Sicherheitsexperten des Cybersicherheitsunternehmens Kaspersky haben eine neuartige Bedrohungslage für die Automobilindustrie identifiziert. Erstmals wurde eine gezielte Malware-Kampagne nachgewiesen, die explizit auf Android-basierte Infotainment-Systeme, sogenannte Head-Units, in Fahrzeugen abzielt. Die Infektion erfolgt dabei über einen hochsensiblen Bereich der Fahrzeugsoftware: die offiziellen Update-Kanäle des Herstellers.

Die Angreifer nutzen laut den Untersuchungen den legitimen TWCore-Update-Mechanismus von Head-Units des Herstellers DoFun aus. Über diesen eigentlich für Over-the-Air-Aktualisierungen (OTA) vorgesehenen Pfad gelangt ein Dropper mit der Bezeichnung „JarService“ in die Fahrzeugsysteme. Diese Methode der Kompromittierung gilt als besonders kritisch, da sie das Vertrauensverhältnis zwischen Fahrzeughersteller und Endkunde direkt aushebelt.

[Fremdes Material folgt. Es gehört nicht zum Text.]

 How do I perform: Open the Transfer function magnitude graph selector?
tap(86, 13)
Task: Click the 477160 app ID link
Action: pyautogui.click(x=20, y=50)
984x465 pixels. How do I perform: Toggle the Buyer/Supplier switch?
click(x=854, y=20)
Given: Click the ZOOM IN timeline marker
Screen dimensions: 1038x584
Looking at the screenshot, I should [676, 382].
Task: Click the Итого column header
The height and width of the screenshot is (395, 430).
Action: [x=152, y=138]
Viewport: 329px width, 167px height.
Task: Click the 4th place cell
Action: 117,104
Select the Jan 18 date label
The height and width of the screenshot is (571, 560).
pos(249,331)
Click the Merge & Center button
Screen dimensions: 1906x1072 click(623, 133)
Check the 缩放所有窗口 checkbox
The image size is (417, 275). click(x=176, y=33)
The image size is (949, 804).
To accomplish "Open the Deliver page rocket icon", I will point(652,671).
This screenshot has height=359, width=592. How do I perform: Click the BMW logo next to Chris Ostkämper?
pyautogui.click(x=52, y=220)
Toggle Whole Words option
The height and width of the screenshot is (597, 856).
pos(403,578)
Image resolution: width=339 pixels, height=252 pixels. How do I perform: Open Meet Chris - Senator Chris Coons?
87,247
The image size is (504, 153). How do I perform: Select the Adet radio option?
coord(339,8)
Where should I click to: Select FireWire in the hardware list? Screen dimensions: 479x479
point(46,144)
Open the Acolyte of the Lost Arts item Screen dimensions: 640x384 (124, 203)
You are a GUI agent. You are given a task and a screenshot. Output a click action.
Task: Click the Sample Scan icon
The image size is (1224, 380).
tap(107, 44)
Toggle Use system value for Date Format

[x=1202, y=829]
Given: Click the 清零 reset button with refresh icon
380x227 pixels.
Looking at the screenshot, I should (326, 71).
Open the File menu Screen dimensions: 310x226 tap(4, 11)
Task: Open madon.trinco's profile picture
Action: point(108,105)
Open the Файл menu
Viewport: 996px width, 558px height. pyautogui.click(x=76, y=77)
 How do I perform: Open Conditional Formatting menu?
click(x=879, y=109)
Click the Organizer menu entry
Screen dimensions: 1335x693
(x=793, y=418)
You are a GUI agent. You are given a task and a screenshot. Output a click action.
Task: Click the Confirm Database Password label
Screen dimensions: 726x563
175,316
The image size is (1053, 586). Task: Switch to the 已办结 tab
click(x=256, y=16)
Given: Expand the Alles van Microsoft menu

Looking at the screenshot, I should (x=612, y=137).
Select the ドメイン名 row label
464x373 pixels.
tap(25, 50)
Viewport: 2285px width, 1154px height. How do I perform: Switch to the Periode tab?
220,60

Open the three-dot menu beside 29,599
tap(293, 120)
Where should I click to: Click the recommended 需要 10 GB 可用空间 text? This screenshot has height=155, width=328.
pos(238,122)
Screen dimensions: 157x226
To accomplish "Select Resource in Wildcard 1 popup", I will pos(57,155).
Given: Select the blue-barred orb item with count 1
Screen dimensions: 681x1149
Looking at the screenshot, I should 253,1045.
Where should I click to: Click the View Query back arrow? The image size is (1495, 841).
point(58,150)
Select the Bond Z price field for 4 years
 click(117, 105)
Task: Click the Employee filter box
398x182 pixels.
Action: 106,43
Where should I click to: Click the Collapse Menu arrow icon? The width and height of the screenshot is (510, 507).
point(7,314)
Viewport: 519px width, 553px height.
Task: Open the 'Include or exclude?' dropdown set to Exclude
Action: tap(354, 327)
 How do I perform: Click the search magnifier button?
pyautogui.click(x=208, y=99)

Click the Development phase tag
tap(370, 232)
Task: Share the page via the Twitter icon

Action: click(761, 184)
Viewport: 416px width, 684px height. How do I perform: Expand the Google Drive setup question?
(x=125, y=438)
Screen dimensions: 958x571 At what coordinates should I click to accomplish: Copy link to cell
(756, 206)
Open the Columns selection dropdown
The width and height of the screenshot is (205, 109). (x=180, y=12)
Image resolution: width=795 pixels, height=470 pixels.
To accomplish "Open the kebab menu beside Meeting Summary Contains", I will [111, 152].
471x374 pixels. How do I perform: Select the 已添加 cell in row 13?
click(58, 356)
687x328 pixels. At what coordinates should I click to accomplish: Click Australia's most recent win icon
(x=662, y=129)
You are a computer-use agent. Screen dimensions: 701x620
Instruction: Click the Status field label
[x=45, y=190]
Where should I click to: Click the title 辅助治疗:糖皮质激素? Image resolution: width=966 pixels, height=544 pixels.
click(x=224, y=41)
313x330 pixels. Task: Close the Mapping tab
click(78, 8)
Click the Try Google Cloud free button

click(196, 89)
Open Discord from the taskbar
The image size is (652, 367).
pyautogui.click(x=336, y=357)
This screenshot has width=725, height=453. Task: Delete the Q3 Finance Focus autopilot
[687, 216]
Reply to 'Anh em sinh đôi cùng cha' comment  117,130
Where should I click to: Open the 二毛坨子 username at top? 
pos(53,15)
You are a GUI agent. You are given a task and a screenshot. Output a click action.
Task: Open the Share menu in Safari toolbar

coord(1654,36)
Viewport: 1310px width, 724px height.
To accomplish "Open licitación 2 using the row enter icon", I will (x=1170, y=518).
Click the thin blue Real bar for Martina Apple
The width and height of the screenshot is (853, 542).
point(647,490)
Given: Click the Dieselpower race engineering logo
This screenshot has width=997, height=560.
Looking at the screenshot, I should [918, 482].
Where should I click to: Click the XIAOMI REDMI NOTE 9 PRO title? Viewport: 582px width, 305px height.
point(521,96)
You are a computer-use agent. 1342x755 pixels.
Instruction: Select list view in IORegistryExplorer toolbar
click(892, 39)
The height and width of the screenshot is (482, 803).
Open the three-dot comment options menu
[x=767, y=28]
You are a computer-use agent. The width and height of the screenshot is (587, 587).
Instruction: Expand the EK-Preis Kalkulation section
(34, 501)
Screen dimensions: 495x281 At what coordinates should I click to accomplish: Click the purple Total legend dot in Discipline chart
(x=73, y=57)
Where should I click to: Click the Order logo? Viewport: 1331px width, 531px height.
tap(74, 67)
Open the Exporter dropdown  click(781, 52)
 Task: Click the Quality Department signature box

Mehrstufige Infektionskette und technischer Aufbau

Die identifizierte Schadsoftware folgt einer komplexen, mehrstufigen Infektionskette. Nach der initialen Platzierung von JarService werden weitere Komponenten wie „BillingMain“ und ein Proxy-Dienst namens „zhima-proxy“ nachgeladen. Die Experten von Kaspersky berichten, dass die Malware über insgesamt neun verschiedene Remote-Befehle verfügt. Diese ermöglichen es den Hintermännern, weitreichende Kontrolle über die betroffenen Systeme auszuüben.

Ein markantes technisches Merkmal der Kampagne ist die hohe Frequenz der Kommunikation mit den Kontrollservern der Angreifer. Die infizierten Systeme führen etwa alle 90 Minuten einen Check-in durch, um neue Anweisungen entgegenzunehmen oder entwendete Daten zu übermitteln.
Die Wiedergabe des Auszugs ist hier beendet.